Green fingers, healthy mind

Gardening for mental health is well and truly in vogue, with demand for allotments outstripping supply. While the rest of us play catch up, enlightened souls like Tom Gallagher have been quietly digging for victory for decades. Tom is the director of London’s Sydenham Garden, a thriving community garden in Lewisham, which helps people in recovery from mental and physical ill-health. 

Grass and Co visited Tom in situ to find out how this enormously successful outdoor wellbeing centre came about. 

Tom Gallagher (l), Director of Sydenham Garden with founder Jim Sikorski, Honorary President and Founder (r).  

How did the idea for Sydenham Gardens come about? 

It all began with Jim Sikorski who was the mental health lead at Sydenham Green’s GP practice. Jim became frustrated with what the practice was offering patients who were presenting with depression and anxiety.  

He consciously put his biomedical training to one side and rather than focusing on what was wrong with people and prescribing pills, he began asking them what they did with their time and what they hoped to achieve in the future. 

He found that the majority of those suffering from mental illness reported a lack of social activity and meaningful activity in their lives. Rather than sit on this insight, he formed a craft group in Sydenham Green garden. 

As more GPs came to hear about the group, more practices became involved and the increased numbers of volunteers meant that more meaningful work had to be found for them. 

“We need to move away from prescribing pills towards a more inclusive community lead approach to our nation’s mental health and wellbeing.”

What changes did Jim observe in those suffering from depression and anxiety?

The data that Jim gathered in 2011 showed that the gardening and associated ecotherapy (therapy administered by mental healthcare practitioners visiting the site) was highly beneficial for those with mild to moderate depression. 

We aren’t great at talking about our feelings, but when we dig a bed or plant seed-pots we forget our negative thoughts and enter a state of flow. This attentional focus lifts our mood and we begin to open up. 

What part do you feel that nature has to play in their recovery?

Watching people come alive in our garden is the most rewarding part of my job. Working with soil may seem dirty and smelly to a lot of people but the evidence shows that soil can have similar effects on our brains to antidepressants. 

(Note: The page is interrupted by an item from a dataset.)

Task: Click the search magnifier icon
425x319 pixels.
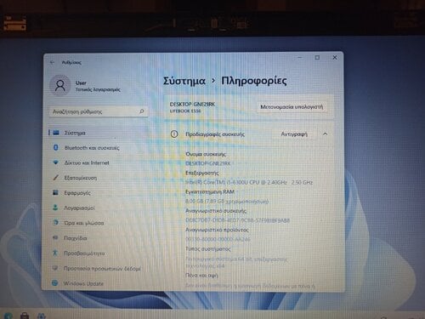Action: pos(142,111)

The ‘good’ bacteria in soil activates neurons that promote the creation of serotonin, the neurotransmitter responsible for regulating our mood. The more that people come into contact with the living soil the more positive effects they experience. 

What advice would you give our readers based on what you’ve learned?

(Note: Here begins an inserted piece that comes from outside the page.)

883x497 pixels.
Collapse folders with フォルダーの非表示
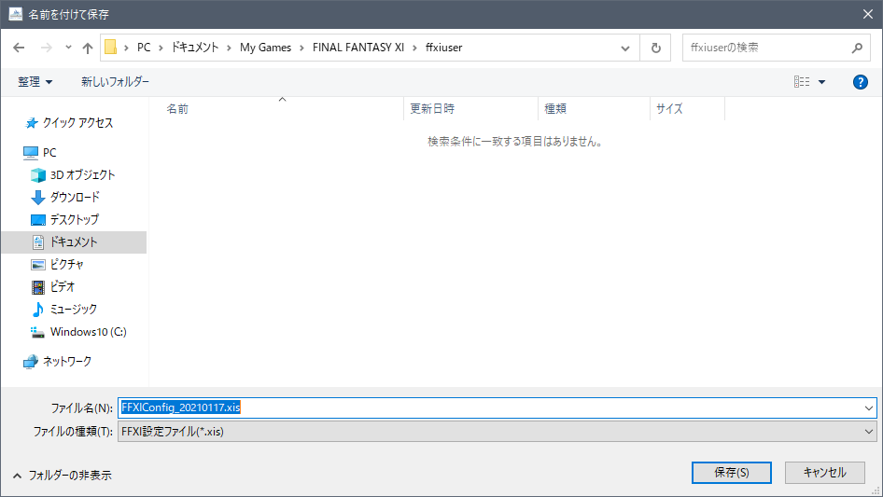(62, 475)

Gardening gives us a sense of responsibility for the natural world and keeps us connected with living things.  A lot of the therapists who work in our green spaces cite loneliness as a growing problem in society, which I find strange when I’m surrounded by other people all sharing the same basic need to connect. 

Joining an allotment or working in a community garden is a great way to feel connected. When you have a shared goal like bringing in a harvest or raising funds your contribution is valuable.  It’s like being in a big family. The benefits are immediate.

What other benefits to mind, body and soul do we reap when we garden together?

Gardening forces us to think laterally and keep our senses alert to the subtle changes around us.  Our ‘Sow and Grow’ program provides sessions for people with mild cognitive impairment born of dementia and Alzheimer’s. We see improvement in attention, lowered stress levels and the reduction of pain. 

What does the future hold?

We’re a tiny community program but we present a useful case study and I think we need a paradigm shift in this country. We need to move away from prescribing pills and move towards a more inclusive community-lead approach to our nation’s mental health and wellbeing. 

Our gardens and green spaces hold the answer.  When we turn towards nature and focus on our healthy-functioning we return to ourselves and remember what it is to be alive.

Foot Note: 

Sydenham Garden was officially opened in April 2006 by T.V. gardener and writer, Gay Search restoring some original elements that date back as far as the 1800’s, when it was a rose nursery, now referred to as the Victorian Garden.

Used by the whole community, but particularly by those referred by local health professionals, who are coping with significant illness, the garden is used for horticultural, conservation, creative work, arts & crafts tasks and training.

After 5 years of fundraising Sydenham Garden finished building its Resource Centre in 2011, a beautiful, environmentally friendly building, that serves as an activity and administration base.